Further, it is that recognition that is desperately needed today. It is the willingness to accept that every member of the long-term unemployed, every minority decaying in jail for some meaningless crime, every mother who deprives her children out of want, every person who cannot improve a home because they cannot afford one, every student for whom a college education represents not a key to a better future but a hobbling weight of debt, is a resource that we are throwing away — and the will to do something to correct that — that will get us out of our current troubles. Of course, the conservatives and reactionaries will resist the way they have always resisted; they hated FDR even then, belittled the gargantuan accomplishments of the WPA, and have spent all the remaining years trying to convince people that it was all a waste. But the greater danger is from the moderates, the technocrats, the ‘realists’ who tell us that it was a different time, and that we can expect nothing like that to happen today for the usual reasons of triangulation and an unwillingness to confront intractability from the rentier class. They are looking for a nebulous ‘third way’ in hopes that you will forget that the second way still works just fine.
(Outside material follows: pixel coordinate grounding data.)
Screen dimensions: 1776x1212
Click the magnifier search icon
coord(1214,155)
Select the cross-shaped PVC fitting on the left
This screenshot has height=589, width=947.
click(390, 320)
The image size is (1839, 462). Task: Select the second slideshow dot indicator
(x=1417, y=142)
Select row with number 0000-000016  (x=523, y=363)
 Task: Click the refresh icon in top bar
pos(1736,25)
They are hoping you ignore their ambition, their defense of the status quo, and their cozy relationship with the bosses; and that you follow the path of austerity (or, at least, austerity for the working class) instead of remembering that the New Deal worked at a time when the economy was far worse than it is today.
Of course, we cannot completely replicate the successes of the past, because it is a different time with different political realities. But we must regain the belief that we are a nation of people, each of whom has value and potential as a citizen, and not just a geographic cluster of winners and losers. And no, I don’t have any program plans for how this can be made to happen; I’ll leave that for another day, because for me, the 4th of July has gone from being the day I praise everything great about America to the day I wonder about why it’s gone so wrong. (I’d really love to believe this is all about my own bitterness and disillusion, but if the country has lost me — someone who never really believed much in the Dream to begin with — how many others, who truly held the Dream close only to see it systematically dismantled, has it lost?) But it’s time to do whatever needs doing, and that may start with backing up our praise for this country with some actions that will restore its status as a country worth praising. We can no longer sing the glories of what is available to a shrinking few.